* Task to carry out *
Going through the entries below, find how many lines hold "computer", then give that number alone.

[Items from a dataset]

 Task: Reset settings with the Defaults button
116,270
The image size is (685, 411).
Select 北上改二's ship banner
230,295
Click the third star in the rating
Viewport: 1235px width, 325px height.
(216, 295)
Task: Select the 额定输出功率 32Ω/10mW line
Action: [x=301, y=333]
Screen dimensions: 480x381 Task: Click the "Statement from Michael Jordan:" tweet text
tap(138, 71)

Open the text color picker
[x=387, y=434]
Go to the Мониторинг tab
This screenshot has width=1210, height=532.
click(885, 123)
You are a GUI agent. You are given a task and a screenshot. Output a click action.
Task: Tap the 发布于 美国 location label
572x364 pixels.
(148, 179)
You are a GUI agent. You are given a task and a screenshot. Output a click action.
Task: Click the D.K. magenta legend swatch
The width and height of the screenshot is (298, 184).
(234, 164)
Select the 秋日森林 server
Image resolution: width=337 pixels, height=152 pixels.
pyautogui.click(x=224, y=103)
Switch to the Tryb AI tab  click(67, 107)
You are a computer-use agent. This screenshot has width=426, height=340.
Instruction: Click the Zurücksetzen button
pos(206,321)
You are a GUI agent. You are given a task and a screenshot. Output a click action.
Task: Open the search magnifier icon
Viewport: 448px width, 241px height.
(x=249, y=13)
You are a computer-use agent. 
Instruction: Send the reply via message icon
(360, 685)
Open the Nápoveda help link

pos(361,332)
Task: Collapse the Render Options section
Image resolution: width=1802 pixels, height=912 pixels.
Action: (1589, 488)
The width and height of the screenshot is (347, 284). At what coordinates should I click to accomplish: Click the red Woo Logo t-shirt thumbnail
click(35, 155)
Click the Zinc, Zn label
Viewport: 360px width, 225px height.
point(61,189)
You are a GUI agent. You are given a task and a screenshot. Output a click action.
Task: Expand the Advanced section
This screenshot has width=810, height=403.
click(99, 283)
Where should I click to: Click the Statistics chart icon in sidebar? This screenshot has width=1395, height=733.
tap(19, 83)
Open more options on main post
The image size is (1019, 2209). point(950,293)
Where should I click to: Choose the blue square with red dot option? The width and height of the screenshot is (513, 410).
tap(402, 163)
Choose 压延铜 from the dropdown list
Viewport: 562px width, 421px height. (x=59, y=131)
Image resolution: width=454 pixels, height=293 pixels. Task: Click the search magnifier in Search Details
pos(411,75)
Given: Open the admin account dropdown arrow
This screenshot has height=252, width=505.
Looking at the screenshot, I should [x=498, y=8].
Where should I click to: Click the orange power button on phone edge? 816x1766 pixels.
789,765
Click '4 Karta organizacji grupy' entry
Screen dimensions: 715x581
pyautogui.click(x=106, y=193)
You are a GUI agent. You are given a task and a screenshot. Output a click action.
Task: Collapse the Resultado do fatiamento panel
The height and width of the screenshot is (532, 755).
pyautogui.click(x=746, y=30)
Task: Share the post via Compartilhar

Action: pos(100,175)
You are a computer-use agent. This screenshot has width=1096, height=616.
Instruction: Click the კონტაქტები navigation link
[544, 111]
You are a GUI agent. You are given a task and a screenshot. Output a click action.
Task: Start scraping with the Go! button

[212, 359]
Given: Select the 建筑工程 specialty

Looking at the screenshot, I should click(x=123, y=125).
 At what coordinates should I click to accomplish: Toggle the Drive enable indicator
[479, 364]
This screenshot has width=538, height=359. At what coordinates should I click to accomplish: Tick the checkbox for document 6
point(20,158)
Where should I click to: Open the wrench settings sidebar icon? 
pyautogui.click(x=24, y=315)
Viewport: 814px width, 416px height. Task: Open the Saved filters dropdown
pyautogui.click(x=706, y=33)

* Solution for this problem *
3